Detlev Stolzenberg im Gespräch mit LN Redakteur Kai Dordowsky

Den Neuanfang im Lübecker Rathaus gestalten

Die Belange der Einwohner*innen und Unternehmen werden in unserer Stadt zu wenig beachtet. Ihre Interessen müssen stärker in Verwaltungsabläufe und Entscheidungsprozesse eingebunden werden. Hier möchte ich als Bürgermeister neue Wege gehen und Gestaltungsspielräume konsequent nutzen.

Im Folgenden werden meine einzelnen Handlungsansätze konkret benannt. Diese neuen Wege in den Verfahrensweisen zur Erreichung der wichtigen Zielsetzungen in unserer Stadt liegen weitgehend in der Entscheidungskompetenz des Bürgermeisters und können so von mir zügig umgesetzt werden. Diese Maßnahmen sind nachhaltig und gewährleisten auf Dauer eine hohe Qualität an Verwaltungsleistung. Die gewählte Reihenfolge ist thematisch gewählt und steht nicht für Prioritätensetzungen.

Neue Wege innerhalb der Verwaltung

Wir müssen in Lübeck Entscheidungswege beschleunigen. Hierzu will ich klare Leitziele entwickeln, nach denen Abstimmungen der unterschiedlichen Bereiche intensiviert und verkürzt werden können. Dadurch ergeben sich Entscheidungskompetenzen mit kurzen Wegen, auf unteren Ebenen. Das Gegenteil von erklärten Chefsachen, bei denen zugearbeitet und auf Entscheidungen gewartet werden muss. Dies steht einer fachbezogenen und schnellen Entscheidungsfindung entgegen.

Der Bürgermeister ist für die innere Organisation der Verwaltung verantwortlich.

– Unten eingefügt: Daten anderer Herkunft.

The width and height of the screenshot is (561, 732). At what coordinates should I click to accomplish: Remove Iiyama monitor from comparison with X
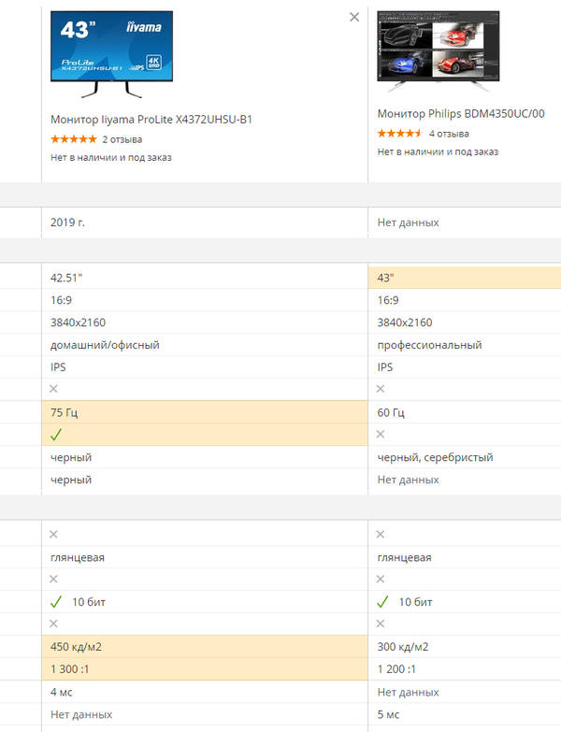click(354, 17)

Ich möchte den Dienstleistungsgedanken und die Nutzerorientierung in der Verwaltung integrieren. Dazu gehört für mich eine moderne Stadtverwaltung mit attraktiven Online-Dienstleistungen, die den Gang zum Amt in vielen Fällen ersetzen können. Ich sehe die Bedeutung der Digitalisierung als zentrale Aufgabenstellung und als Chance für die Zukunft. Deshalb werde ich einen „Strategischen Beraterkreis Digitalisierung“ einrichten, der zur IT-Ausstattung und Digitalisierung Möglichkeiten aufzeigt, der Leitlinien entwickelt und der konkrete Umsetzungsempfehlungen gibt. Dadurch können Fehlinvestitionen vermieden und die schon heute üblichen Dienstleistungen im E-Government in der Stadtverwaltung eingeführt werden.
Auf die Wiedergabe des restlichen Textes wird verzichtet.